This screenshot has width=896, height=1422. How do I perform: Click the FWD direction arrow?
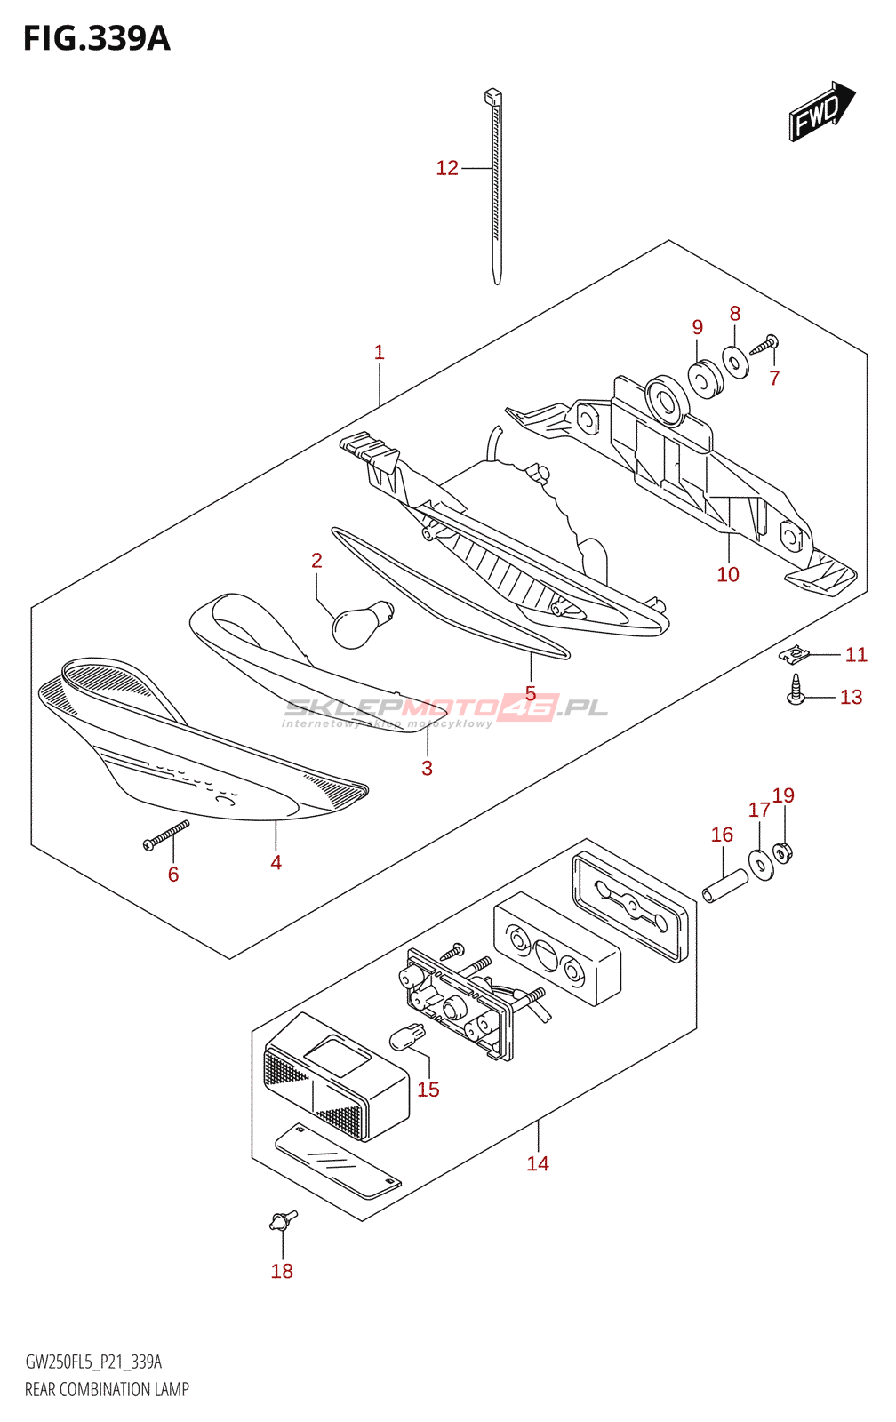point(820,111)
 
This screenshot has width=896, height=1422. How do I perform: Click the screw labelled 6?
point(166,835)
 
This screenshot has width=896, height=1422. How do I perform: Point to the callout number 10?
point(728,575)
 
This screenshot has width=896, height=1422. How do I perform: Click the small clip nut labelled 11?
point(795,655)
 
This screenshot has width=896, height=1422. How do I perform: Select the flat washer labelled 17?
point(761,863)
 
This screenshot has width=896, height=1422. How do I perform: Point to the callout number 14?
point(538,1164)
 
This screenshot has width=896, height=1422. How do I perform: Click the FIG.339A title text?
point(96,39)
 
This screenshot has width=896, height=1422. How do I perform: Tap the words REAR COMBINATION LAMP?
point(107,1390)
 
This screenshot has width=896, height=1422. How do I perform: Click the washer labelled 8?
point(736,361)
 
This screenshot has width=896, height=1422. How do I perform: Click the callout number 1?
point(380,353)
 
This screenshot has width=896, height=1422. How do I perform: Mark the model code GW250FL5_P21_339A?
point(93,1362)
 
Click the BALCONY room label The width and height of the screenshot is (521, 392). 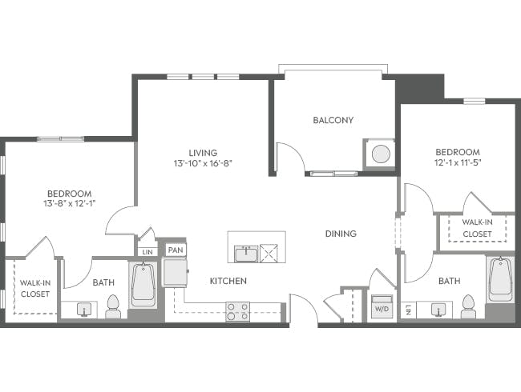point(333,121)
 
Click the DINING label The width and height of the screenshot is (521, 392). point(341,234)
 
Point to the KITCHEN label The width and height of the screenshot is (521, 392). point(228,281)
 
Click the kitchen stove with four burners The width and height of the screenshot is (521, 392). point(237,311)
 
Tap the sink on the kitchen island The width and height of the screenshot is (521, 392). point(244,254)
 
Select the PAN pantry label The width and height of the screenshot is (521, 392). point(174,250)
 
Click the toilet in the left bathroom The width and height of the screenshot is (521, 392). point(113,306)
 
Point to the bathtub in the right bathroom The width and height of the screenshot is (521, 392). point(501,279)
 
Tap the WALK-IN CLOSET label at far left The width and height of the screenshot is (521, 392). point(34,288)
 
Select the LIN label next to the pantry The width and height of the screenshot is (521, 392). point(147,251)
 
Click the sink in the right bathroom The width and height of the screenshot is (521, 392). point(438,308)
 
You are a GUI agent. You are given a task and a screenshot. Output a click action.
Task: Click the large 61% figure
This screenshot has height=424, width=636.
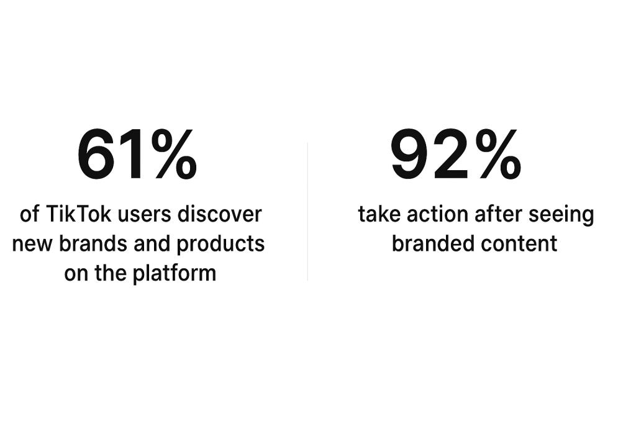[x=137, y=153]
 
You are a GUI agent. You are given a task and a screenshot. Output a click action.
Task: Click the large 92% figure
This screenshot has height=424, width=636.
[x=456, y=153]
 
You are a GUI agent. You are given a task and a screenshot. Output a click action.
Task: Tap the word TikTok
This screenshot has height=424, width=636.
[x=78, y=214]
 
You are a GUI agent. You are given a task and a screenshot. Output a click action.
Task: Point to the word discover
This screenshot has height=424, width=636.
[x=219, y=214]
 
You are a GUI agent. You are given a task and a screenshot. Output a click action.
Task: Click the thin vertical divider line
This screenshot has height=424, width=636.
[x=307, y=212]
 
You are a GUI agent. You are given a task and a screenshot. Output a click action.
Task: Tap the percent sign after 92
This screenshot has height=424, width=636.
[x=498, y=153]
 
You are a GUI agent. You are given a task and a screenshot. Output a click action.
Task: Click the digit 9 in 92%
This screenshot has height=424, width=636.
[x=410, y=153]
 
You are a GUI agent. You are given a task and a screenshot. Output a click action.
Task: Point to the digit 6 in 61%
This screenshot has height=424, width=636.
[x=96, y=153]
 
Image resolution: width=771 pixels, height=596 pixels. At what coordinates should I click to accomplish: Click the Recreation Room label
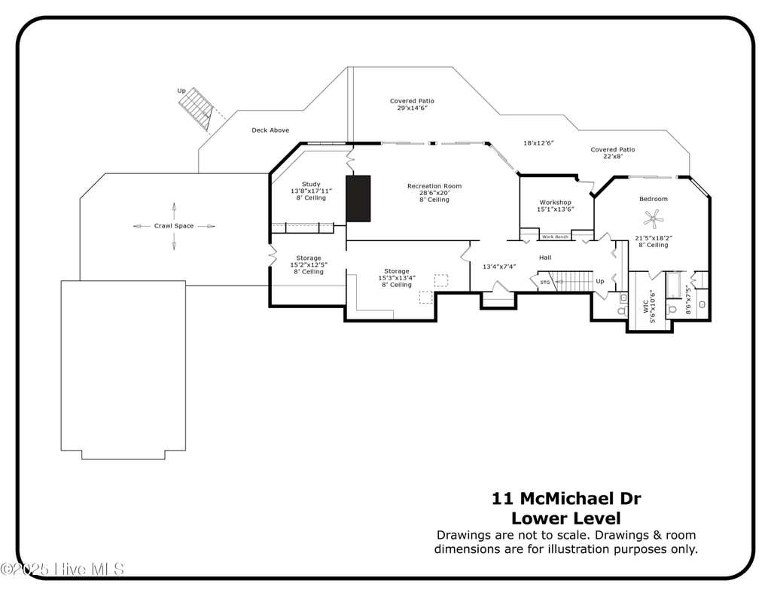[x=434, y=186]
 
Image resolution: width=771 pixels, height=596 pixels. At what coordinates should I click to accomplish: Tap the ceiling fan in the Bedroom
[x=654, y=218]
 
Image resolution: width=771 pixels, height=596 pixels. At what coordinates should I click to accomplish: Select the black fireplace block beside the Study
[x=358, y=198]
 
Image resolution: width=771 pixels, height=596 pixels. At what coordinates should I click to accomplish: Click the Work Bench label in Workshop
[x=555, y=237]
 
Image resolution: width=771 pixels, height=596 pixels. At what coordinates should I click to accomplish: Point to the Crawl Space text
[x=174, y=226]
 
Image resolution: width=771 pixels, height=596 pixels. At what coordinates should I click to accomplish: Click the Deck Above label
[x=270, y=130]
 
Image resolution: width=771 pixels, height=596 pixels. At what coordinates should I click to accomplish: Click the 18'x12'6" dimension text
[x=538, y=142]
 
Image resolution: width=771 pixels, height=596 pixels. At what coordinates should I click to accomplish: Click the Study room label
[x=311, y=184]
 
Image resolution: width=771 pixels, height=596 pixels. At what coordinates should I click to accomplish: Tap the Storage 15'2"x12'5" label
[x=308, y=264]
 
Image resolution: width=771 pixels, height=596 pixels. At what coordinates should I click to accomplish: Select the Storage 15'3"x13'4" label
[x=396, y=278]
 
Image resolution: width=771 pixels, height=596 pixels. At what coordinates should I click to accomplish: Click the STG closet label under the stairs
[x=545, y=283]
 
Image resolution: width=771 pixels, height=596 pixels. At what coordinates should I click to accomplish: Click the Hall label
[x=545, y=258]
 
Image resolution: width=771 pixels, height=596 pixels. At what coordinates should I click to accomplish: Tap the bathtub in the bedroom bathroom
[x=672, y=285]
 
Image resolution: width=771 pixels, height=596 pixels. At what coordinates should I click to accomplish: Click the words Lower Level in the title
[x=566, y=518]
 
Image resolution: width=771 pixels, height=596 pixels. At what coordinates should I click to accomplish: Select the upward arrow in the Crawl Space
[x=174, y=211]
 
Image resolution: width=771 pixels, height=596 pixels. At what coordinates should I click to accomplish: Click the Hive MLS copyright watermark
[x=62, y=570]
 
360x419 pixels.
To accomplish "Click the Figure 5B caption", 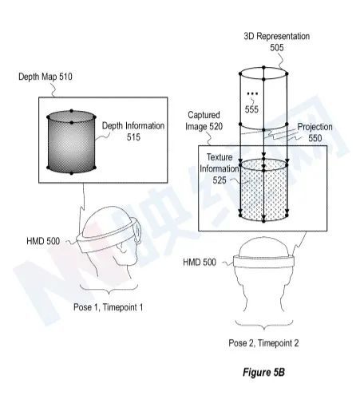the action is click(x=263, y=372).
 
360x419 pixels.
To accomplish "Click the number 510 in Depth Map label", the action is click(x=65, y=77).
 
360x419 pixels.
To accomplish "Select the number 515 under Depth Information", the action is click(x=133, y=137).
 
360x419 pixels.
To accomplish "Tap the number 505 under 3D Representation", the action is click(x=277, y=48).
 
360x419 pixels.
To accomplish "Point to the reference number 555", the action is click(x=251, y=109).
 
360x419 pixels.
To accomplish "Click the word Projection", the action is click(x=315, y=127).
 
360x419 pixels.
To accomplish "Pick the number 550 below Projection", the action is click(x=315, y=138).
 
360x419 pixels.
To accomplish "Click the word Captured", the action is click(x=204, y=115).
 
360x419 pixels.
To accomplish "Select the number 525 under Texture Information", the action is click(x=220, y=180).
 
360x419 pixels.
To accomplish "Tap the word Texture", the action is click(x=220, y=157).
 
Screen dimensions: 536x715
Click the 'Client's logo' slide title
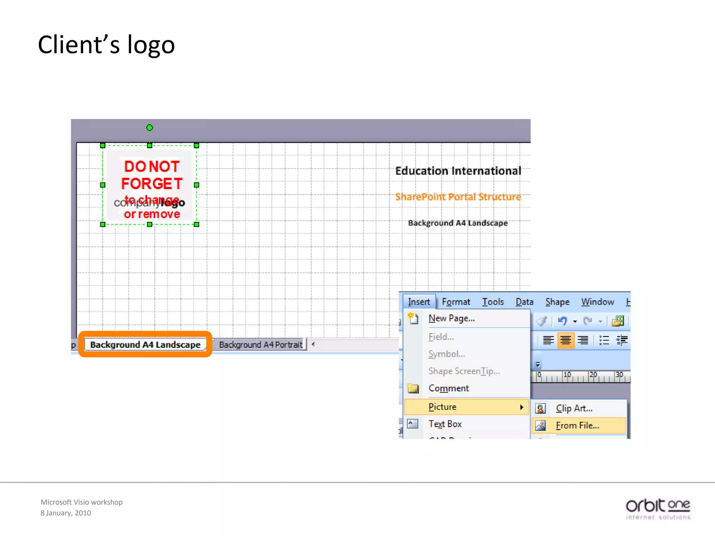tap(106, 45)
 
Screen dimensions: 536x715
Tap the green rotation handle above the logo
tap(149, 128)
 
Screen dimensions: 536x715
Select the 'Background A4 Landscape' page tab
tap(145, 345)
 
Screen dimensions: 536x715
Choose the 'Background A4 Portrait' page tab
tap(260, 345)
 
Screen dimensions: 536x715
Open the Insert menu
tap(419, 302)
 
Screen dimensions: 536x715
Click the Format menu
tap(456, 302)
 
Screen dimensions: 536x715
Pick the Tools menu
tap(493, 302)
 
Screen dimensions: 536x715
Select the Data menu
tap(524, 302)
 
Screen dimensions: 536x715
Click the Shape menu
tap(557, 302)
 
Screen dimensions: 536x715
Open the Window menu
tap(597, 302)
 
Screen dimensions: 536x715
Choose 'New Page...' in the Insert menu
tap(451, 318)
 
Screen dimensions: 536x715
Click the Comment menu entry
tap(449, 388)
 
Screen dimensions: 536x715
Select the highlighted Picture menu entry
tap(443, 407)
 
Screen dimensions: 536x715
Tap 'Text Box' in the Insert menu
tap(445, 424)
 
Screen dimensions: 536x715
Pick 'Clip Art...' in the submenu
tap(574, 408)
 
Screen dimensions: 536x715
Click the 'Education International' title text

_ _ _ _

(THE PROBLEM): Collect and copy every line of the records above that contains the word "words". Case counts.

(SOLUTION):
This screenshot has width=896, height=1422. How do I perform: Tap the words REAR COMBINATION LAMP?
Image resolution: width=771 pixels, height=596 pixels. At what coordinates should I click to accomplish: Click the words Lower Level in the title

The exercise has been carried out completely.